💡 Motivation
Major music streaming platforms, such as Spotify and Apple Music, have implemented sophisticated systems to provide tailored song recommendations to their users. They believe attaining the best recommendations requires balancing certain trade-offs. For instance, they recommend a diverse selection of genres and styles while ensuring recommended songs are not too dissimilar to the input. However, certain demographics, such as disc jockeys (DJs) and music producers, exhibit unique needs that diverge from those of the general public.
Firstly, they really prioritize similarity-based recommendations. This is because DJs seek songs that closely resemble the one they are currently playing, and similarly, music producers want similar tracks with the objective of drawing inspiration from them.
Secondly, DJs frequently play unreleased songs, and music producers require recommendations for unfinished works, which are still “in production”. Therefore, these songs are not in any database, like the one Spotify could have, and so their features are not known. As a result, their features need to be extracted. In other words, a recommendation system tailored to their needs must allow users to upload their songs in audio format, and the system must employ a method for feature extraction before recommending songs.
Thirdly, DJs and Music producers typically favour recommendations with shared high-level features (tags) like instruments and genres. This is because DJs find it is simpler to mix tracks from the same genre, and music producers feel more creatively inspired by listening to songs with similar instrumentation. However, recommending song with similar tags is simply not enough. Tracks from the same genre or with similar instruments can still display huge differences which may be crucial for DJs and music producers. To give a very simple example, two songs within the same genre may exhibit a drastic difference in tempo, with one being exceptionally fast and the other very slow. This poses a challenge for DJs as it may be very difficult to mix the two songs together. Additionally, music producers wont be able to draw as much inspiration from a very slow song if they want to produce a fast song, as different mixing and production techniques may be required for each of them. Consequently, mixing tags and medium-level features is crucial when developing a music recommendation system tailored to these demographics.
🔎 Approach
The primary objective of this research project is to develop a two-step approach to similarity-based music recommendations tailored for DJs and music producers, addressing the aforementioned requirements.

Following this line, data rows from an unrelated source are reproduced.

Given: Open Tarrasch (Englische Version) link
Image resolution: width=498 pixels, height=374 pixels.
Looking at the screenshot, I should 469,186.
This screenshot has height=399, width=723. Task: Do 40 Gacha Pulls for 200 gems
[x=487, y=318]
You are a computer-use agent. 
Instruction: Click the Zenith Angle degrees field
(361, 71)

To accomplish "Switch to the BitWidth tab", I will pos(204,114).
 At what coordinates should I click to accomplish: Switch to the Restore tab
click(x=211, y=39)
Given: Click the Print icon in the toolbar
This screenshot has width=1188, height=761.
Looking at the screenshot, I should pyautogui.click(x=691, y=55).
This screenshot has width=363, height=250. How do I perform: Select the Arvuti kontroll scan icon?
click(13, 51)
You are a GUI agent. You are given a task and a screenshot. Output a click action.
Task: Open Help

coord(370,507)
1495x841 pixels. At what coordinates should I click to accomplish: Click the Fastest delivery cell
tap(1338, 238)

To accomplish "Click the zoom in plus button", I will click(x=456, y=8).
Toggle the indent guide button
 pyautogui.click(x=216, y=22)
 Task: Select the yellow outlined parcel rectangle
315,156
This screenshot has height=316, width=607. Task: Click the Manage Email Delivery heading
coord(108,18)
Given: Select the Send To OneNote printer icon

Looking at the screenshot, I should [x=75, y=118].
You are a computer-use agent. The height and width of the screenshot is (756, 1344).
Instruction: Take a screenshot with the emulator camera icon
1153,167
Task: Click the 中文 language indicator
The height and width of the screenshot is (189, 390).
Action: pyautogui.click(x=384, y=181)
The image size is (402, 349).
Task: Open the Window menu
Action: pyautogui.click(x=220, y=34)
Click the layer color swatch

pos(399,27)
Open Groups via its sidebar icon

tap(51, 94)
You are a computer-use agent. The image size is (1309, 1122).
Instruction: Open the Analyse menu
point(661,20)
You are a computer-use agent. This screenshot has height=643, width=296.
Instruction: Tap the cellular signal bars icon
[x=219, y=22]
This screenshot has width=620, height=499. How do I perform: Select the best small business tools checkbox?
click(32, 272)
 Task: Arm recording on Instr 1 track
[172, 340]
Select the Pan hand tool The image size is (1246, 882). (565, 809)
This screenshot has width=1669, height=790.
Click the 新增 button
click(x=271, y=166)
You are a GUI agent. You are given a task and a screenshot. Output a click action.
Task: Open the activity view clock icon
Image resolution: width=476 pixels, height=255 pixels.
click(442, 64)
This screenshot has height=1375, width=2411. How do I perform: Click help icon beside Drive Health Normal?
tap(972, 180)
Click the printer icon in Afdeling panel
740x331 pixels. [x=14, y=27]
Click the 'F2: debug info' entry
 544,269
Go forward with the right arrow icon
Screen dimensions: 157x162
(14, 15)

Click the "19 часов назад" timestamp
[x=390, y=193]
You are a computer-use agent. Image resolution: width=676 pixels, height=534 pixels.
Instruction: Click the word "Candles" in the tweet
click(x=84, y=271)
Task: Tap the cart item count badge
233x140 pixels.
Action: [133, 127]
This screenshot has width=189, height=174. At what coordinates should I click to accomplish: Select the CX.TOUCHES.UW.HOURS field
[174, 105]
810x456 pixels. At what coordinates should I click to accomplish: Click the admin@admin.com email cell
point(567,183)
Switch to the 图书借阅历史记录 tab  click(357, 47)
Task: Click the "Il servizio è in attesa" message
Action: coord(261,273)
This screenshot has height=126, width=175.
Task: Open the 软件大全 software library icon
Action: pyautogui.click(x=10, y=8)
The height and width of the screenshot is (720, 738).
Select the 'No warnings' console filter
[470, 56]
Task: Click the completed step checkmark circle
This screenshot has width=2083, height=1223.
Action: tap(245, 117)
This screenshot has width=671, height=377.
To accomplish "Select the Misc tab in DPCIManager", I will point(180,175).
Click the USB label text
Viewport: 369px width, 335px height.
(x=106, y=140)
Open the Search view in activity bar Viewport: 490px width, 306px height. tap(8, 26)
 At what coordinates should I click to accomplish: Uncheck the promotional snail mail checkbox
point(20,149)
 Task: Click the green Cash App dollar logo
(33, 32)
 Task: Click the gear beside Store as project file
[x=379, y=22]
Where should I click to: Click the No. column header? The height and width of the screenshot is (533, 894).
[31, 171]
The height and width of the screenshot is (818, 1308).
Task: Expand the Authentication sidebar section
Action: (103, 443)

Firstly, upon receiving a user-inputted audio file, tags, such as instruments and genres, are extracted using a Convolutional Recurrent Neural Network , as seen in the bottom part of the figure below. Songs that lack these tags are excluded from the pool of potential recommendations. Secondly, the audio file is divided into small segments or chunks and is processed through a Short-Chunk Convolutional Neural Network with Residual Connections. Medium-level features, including tempo and a song’s key, are extracted. Cosine similarity is employed to compare these medium-level features with the subset of songs with common tags. The result is a curated selection of similar songs.

📈 Results
Model or Recommendation System | Accuracy | Comparison with Relevant Literature |
---|---|---|
Short-Chunk Convolutional Neural Network with Residual Connections | 74.4% | 2.9% increase |
Convolutional Recurrent Neural Network | 84.1% | 3% decrease |
Objective Evaluation of Recommendations | 62.3% | N/A |
Subjective Evaluation of Recommendations | 70% | N/A |
📌 Instructions
1): Clone the repository:
git clone https://github.com/PascualMeritaTorres/Deep-Learning-Music-Recommendation-System.git
2): This project can be subdivided into 2 parts, namely data preprocessing which is done inside the Data_Creation_And_Preprocessing, and the training of the machine learning models, which is done inside the CRNN_Model and Short_ChunkCNNRes_Model folders.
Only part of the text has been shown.